Peace activists shown in Iraq hostage video
The Swords of Righteousness Brigade said the four were spies working undercover as Christian peace activists, al-Jazeera television news reported.
The station said it could not verify any of the information on the tape.
The tape showed four men and a British passport belonging to Norman Kember.
The British government and the Christian Peacemaker Teams group have both reported that Mr Kember was among four activists taken hostage on Saturday.
Christian Peacemaker Teams said in a statement the four men were working on behalf of Iraqi civilians. The group said it has had a team in Iraq since October 2002, working with US and Iraqi detainees and training others in nonviolent intervention and human rights documentation.
Mr Kember and another person were part of a visiting delegation, while two members of the group’s Iraq-based staff also were taken, a statement said.
Mr Kember, a retired professor, is a longtime peace activist who once fretted publicly that he was taking the easy way out by protesting in safety at home while British soldiers risked their lives in Iraq.
Six Iranian pilgrims who were taken hostage yesterday morning were released later in Balad.
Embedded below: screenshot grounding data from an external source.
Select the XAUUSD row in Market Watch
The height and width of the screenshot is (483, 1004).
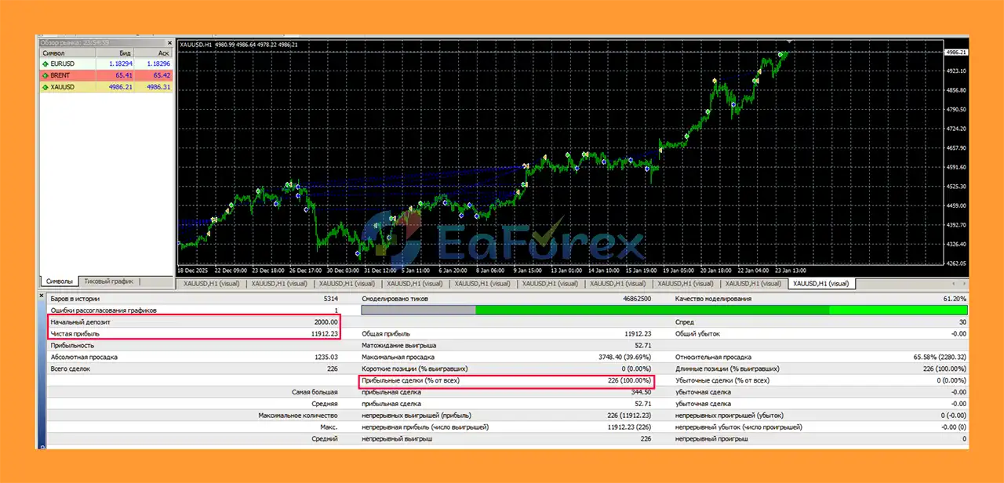[x=71, y=87]
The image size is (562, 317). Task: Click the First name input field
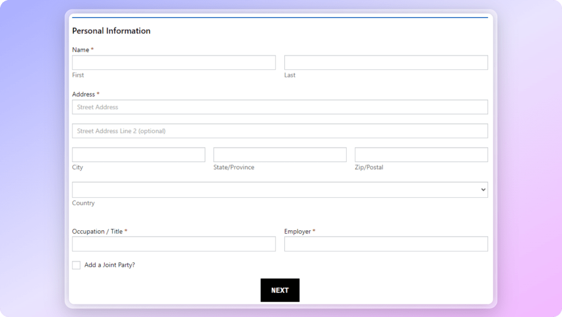[173, 63]
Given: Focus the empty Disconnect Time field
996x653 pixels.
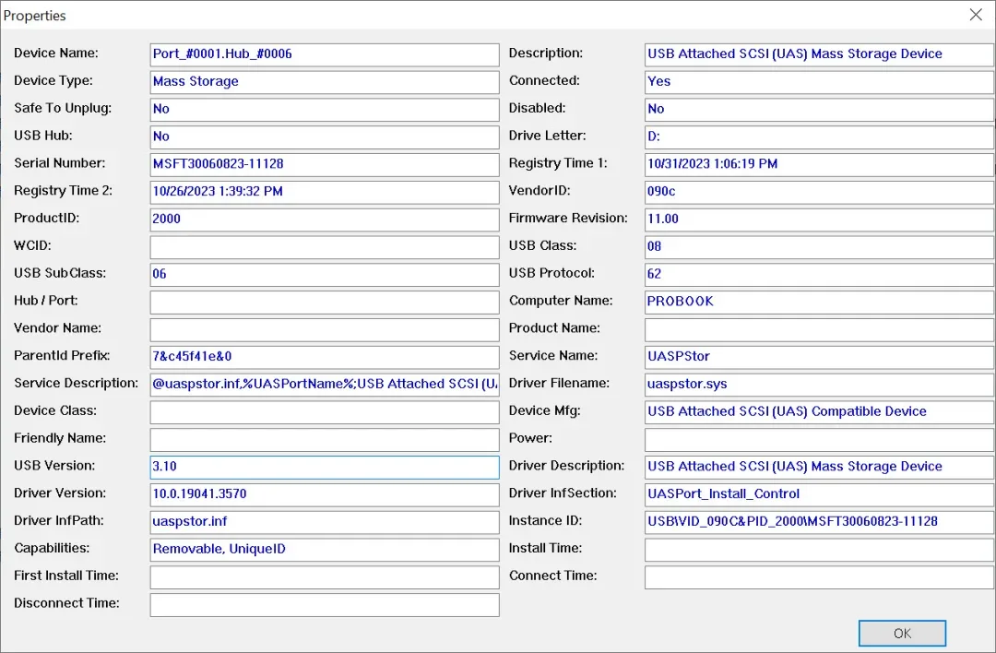Looking at the screenshot, I should click(324, 605).
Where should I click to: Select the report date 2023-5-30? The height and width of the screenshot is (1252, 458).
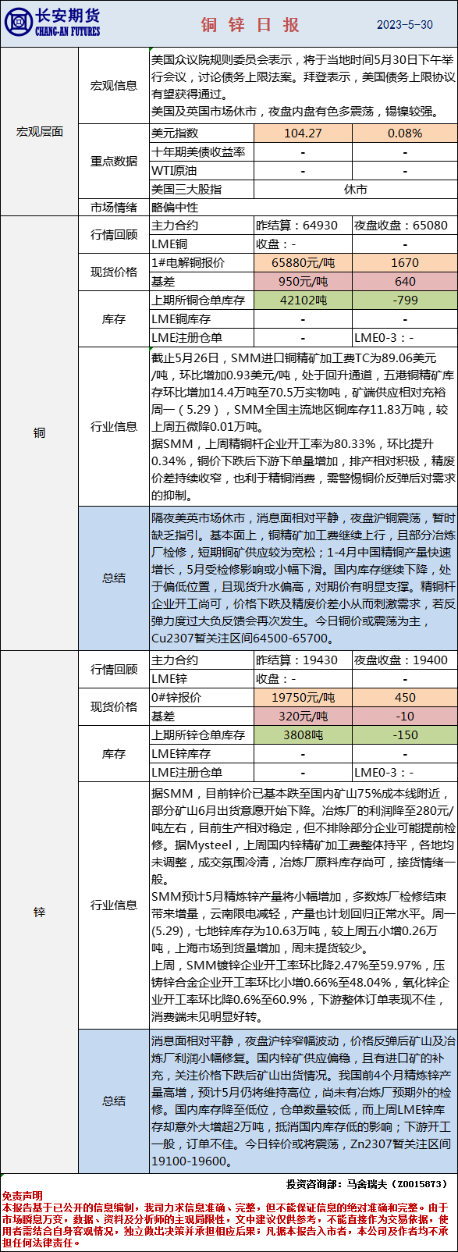[x=404, y=25]
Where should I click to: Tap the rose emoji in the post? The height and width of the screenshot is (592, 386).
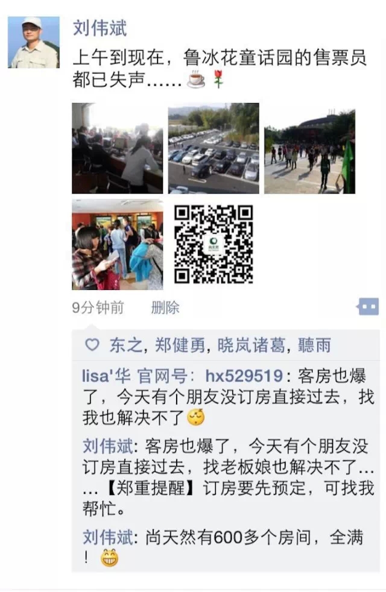tap(218, 80)
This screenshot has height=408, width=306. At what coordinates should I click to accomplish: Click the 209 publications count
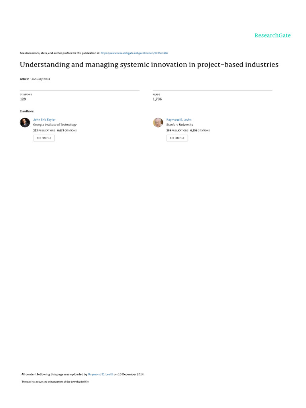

Meanwhile, German television broadcast photos showing a blindfolded German woman being led away by armed captors in Iraq.
The pictures of Susanne Osthoff were taken from a video in which her captors demanded that Germany stop any dealings with Iraq’s government, according to Germany’s ARD television.
Germany has ruled out sending troops to Iraq and opposed the US-led war.
Ms Osthoff, 43, is a fluent Arab speaker and a trained archaeologist who has worked since 1998 for the Munich-based management consulting firm FaktorM, which said on its website that she has “organised and supported the distribution of aid goods in Iraq since 1991.” She was in Iraq working to help German organisations distribute medicine and medical supplies.
Elsewhere, two US soldiers assigned to Task Force Baghdad were killed when their patrol was hit by a roadside bomb north of the capital, and a suicide car bomber killed eight Iraqi soldiers and wounded five more when he drove into an army patrol Tuesday in Tarmiyah, 48 kilometres north of Baghdad.
Iraq was rocked by a wave of foreigner kidnappings and beheadings in 2004 and early 2005, but they have dropped off in recent months as many Western groups have left and security precautions for those who remain have tightened.
Insurgents, including al-Qaida in Iraq, seized more than 225 people, killing at least 38.
In Britain, two men appeared in court yesterday charged with leaking a sensitive government memo that reportedly suggests Prime Minister Tony Blair persuaded US President George Bush not to bomb al-Jazeera.
Civil servant David Keogh, 49, and former legislative researcher Leo O’Connor, 42, appeared at Bow Street Magistrates Court, charged under the Official Secrets Act.